An exception to the contentions about women’s higher mortality is the case of Hurricane Mitch where more men were said to have died than women. It has been suggested that this was due to existing gender norms in which ideas about masculinity encouraged risky, ‘heroic’ action in a disaster situation (Röhr, 2006). According to Bradshaw, who conducted research in the areas affected by Hurricane Mitch in Nicaragua, ‘the idea of being able to say with certainty who is the most affected by disasters is interesting given that the impact of any event will be time, place and person specific or depend on a mix of location, event and vulnerability.’ She argues that while poverty is a key component of vulnerability, it is not the only, nor necessarily the best, component in terms of predicting impact. Responses are subjective and will be framed by individual understandings of appropriate behaviour which, in turn, are shaped by cultural norms, including gender norms. Within Latino cultures, for example, the cult of ‘machismo’ may make men not women more likely to suffer loss of life during an event, whatever their relative poverty, due to their socially constructed roles and associated riskier behaviour patterns in face of danger. On the other hand, women’s social conditioning may make them so risk-averse that this becomes a risk in itself as they remain in their homes despite rising water levels, waiting for a male authority figure to arrive to grant them permission and/or assist them in leaving. Such behaviour will affect middle income women who are ‘housewives’ as much, if not more so, than low- income women workers. She writes further, that, ‘there were no reliable data to suggest that women more than men suffered physical damage or injury from hurricane Mitch, nor that more men than women were killed’ (2010:3/5).
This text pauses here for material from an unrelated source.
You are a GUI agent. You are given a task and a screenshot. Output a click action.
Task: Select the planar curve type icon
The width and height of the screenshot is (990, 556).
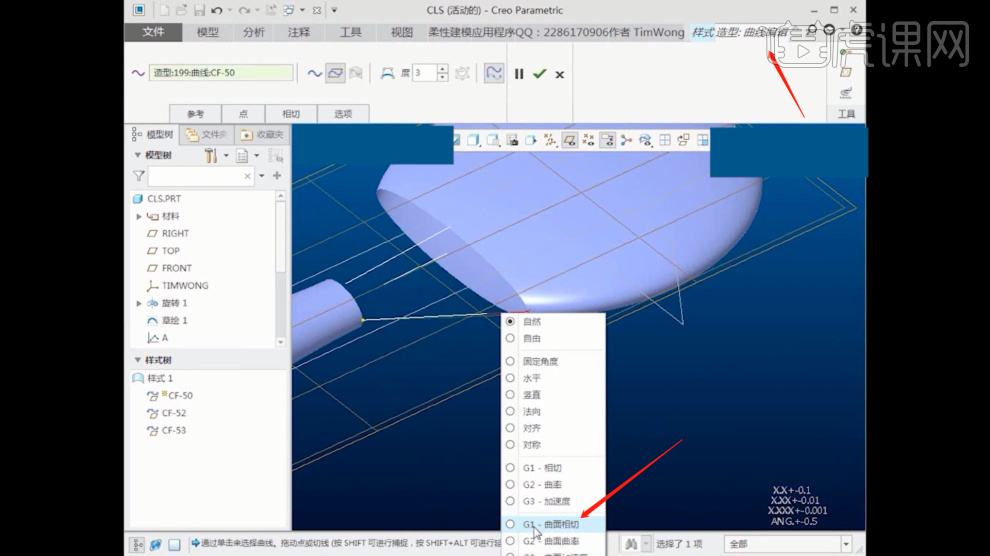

The assertion that women are 14 times more likely to die in natural calamities also has an uncertain history. It has been cited in innumerable texts, among them in a U.S. Congress resolution. Several authors cite these numbers as a statement of fact without referencing it while most others refer to an IUCN/WEDO document from 2004. When I wrote to IUCN to ask for the original research for this assertion, I was referred to a report by another author as being the correct source for this statement. On contacting the author, it appeared that the statement was made at a presentation at a natural hazards workshop that took place sometime between 1994 and 1996, with the author subsequently including it in a report. This statement has since then been picked up and presented as a fact in several documents on natural disasters.1

3.3. Women as pro-environmental

The third argument concerns women tending to be more environmentally conscious than their male counterparts. The assumption is especially evident in the research on gender and climate change from Europe, though it has its roots in the gender and development debates as well as some eco-feminist literature. This argument about women’s virtuousness tends to make

assumptions about women’s needs and interests. Although much of the research in Europe is based on quantitative surveys on transport preferences and consumption, the arguments ignore differences between women and tend to club their motivations, perspectives and actions into a homogenous whole. According to Reed, considerable feminist research on women and environmen- tal activism has generated a dualism wherein some women’s activism is considered progressive and pro-environmental, while other activism is considered materialistic and virtually ignored. Consequently, she notes that there is a tendency to predetermine women as economically and/or socially marginal. . .to overdeter- mine women’s identities as pro-environmental and exclude their other identities from consideration. In her research in northern Vancouver, she studies some of these ‘other’ women, the ones who do not normally find space in the literature on women and environment. These women were vociferous supporters of conventional forestry and certainly could not be categorised as pro-environmental. Reed emphasises the importance of examining the embeddedness of women’s responses and shows that women’s identities and agendas are shaped by their circumstances. They do not always ‘play’ their subjectivities and choice of activism but may also be ‘dealt’ them within the confines of households, workplaces, communities, policy debates (such as environmental- ism) and research agendas (2000:365–6/382).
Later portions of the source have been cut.